## About this exercise
Quote every line of the material beneath this one.

--- START ---

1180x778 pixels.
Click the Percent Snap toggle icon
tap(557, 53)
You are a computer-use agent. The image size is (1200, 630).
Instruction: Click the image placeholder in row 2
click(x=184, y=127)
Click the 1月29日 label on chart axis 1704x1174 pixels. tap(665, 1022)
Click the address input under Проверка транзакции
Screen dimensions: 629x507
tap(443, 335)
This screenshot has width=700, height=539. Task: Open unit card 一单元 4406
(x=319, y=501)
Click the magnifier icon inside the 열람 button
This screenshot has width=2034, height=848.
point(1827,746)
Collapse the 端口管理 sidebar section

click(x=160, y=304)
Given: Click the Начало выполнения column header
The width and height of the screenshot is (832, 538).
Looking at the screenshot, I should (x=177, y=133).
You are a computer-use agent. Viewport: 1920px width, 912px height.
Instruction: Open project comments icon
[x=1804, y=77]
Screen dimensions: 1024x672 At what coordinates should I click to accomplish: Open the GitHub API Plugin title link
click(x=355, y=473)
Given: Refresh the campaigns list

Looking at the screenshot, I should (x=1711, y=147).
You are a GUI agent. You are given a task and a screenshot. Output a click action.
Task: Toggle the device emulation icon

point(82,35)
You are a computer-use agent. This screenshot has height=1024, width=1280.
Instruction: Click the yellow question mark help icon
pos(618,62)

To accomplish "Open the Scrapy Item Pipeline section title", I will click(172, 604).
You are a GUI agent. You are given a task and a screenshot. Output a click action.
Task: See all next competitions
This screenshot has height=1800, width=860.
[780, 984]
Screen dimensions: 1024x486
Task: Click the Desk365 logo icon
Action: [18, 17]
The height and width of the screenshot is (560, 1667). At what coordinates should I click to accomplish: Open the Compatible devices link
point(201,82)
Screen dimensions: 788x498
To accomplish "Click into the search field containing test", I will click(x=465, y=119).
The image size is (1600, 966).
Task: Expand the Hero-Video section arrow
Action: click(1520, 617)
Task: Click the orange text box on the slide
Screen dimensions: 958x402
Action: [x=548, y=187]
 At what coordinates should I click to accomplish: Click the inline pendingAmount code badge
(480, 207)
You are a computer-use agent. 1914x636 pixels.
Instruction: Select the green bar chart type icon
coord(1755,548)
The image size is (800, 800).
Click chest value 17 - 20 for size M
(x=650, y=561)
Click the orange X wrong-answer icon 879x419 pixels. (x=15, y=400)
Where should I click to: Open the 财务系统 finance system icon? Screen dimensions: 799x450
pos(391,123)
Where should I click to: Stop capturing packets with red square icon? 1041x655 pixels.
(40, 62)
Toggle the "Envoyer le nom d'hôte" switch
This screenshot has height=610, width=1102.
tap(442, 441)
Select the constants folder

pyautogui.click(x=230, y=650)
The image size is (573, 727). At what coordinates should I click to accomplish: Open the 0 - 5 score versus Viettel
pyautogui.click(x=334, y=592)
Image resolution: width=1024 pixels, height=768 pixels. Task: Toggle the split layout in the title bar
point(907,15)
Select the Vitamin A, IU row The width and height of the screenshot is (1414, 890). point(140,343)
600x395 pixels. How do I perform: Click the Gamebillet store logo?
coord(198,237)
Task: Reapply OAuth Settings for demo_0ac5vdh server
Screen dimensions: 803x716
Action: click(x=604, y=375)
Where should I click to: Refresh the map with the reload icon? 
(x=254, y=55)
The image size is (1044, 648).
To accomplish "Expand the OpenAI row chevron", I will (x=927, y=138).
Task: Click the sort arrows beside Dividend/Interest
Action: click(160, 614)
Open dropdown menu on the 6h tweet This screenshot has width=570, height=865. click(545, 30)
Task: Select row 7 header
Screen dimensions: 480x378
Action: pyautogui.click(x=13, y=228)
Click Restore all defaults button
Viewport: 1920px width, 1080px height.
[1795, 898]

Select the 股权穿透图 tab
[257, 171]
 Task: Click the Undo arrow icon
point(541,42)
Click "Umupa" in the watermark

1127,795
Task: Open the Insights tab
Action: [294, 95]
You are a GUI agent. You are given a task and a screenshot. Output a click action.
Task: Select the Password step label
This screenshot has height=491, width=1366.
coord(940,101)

--- END ---

## Task solution
1180x778 pixels.
Click the Percent Snap toggle icon
tap(557, 53)
You are a computer-use agent. The image size is (1200, 630).
Instruction: Click the image placeholder in row 2
click(x=184, y=127)
Click the 1月29日 label on chart axis 1704x1174 pixels. tap(665, 1022)
Click the address input under Проверка транзакции
Screen dimensions: 629x507
tap(443, 335)
This screenshot has width=700, height=539. Task: Open unit card 一单元 4406
(x=319, y=501)
Click the magnifier icon inside the 열람 button
This screenshot has width=2034, height=848.
point(1827,746)
Collapse the 端口管理 sidebar section

click(x=160, y=304)
Given: Click the Начало выполнения column header
The width and height of the screenshot is (832, 538).
Looking at the screenshot, I should (x=177, y=133).
You are a computer-use agent. Viewport: 1920px width, 912px height.
Instruction: Open project comments icon
[x=1804, y=77]
Screen dimensions: 1024x672 At what coordinates should I click to accomplish: Open the GitHub API Plugin title link
click(x=355, y=473)
Given: Refresh the campaigns list

Looking at the screenshot, I should (x=1711, y=147).
You are a GUI agent. You are given a task and a screenshot. Output a click action.
Task: Toggle the device emulation icon

point(82,35)
You are a computer-use agent. This screenshot has height=1024, width=1280.
Instruction: Click the yellow question mark help icon
pos(618,62)

To accomplish "Open the Scrapy Item Pipeline section title", I will click(172, 604).
You are a GUI agent. You are given a task and a screenshot. Output a click action.
Task: See all next competitions
This screenshot has height=1800, width=860.
[780, 984]
Screen dimensions: 1024x486
Task: Click the Desk365 logo icon
Action: [18, 17]
The height and width of the screenshot is (560, 1667). At what coordinates should I click to accomplish: Open the Compatible devices link
point(201,82)
Screen dimensions: 788x498
To accomplish "Click into the search field containing test", I will click(x=465, y=119).
The image size is (1600, 966).
Task: Expand the Hero-Video section arrow
Action: click(1520, 617)
Task: Click the orange text box on the slide
Screen dimensions: 958x402
Action: [x=548, y=187]
 At what coordinates should I click to accomplish: Click the inline pendingAmount code badge
(480, 207)
You are a computer-use agent. 1914x636 pixels.
Instruction: Select the green bar chart type icon
coord(1755,548)
The image size is (800, 800).
Click chest value 17 - 20 for size M
(x=650, y=561)
Click the orange X wrong-answer icon 879x419 pixels. (x=15, y=400)
Where should I click to: Open the 财务系统 finance system icon? Screen dimensions: 799x450
pos(391,123)
Where should I click to: Stop capturing packets with red square icon? 1041x655 pixels.
(40, 62)
Toggle the "Envoyer le nom d'hôte" switch
This screenshot has height=610, width=1102.
tap(442, 441)
Select the constants folder

pyautogui.click(x=230, y=650)
The image size is (573, 727). At what coordinates should I click to accomplish: Open the 0 - 5 score versus Viettel
pyautogui.click(x=334, y=592)
Image resolution: width=1024 pixels, height=768 pixels. Task: Toggle the split layout in the title bar
point(907,15)
Select the Vitamin A, IU row The width and height of the screenshot is (1414, 890). point(140,343)
600x395 pixels. How do I perform: Click the Gamebillet store logo?
coord(198,237)
Task: Reapply OAuth Settings for demo_0ac5vdh server
Screen dimensions: 803x716
Action: click(x=604, y=375)
Where should I click to: Refresh the map with the reload icon? 
(x=254, y=55)
The image size is (1044, 648).
To accomplish "Expand the OpenAI row chevron", I will (x=927, y=138).
Task: Click the sort arrows beside Dividend/Interest
Action: click(160, 614)
Open dropdown menu on the 6h tweet This screenshot has width=570, height=865. click(545, 30)
Task: Select row 7 header
Screen dimensions: 480x378
Action: pyautogui.click(x=13, y=228)
Click Restore all defaults button
Viewport: 1920px width, 1080px height.
[1795, 898]

Select the 股权穿透图 tab
[257, 171]
 Task: Click the Undo arrow icon
point(541,42)
Click "Umupa" in the watermark

1127,795
Task: Open the Insights tab
Action: [294, 95]
You are a GUI agent. You are given a task and a screenshot. Output a click action.
Task: Select the Password step label
This screenshot has height=491, width=1366.
coord(940,101)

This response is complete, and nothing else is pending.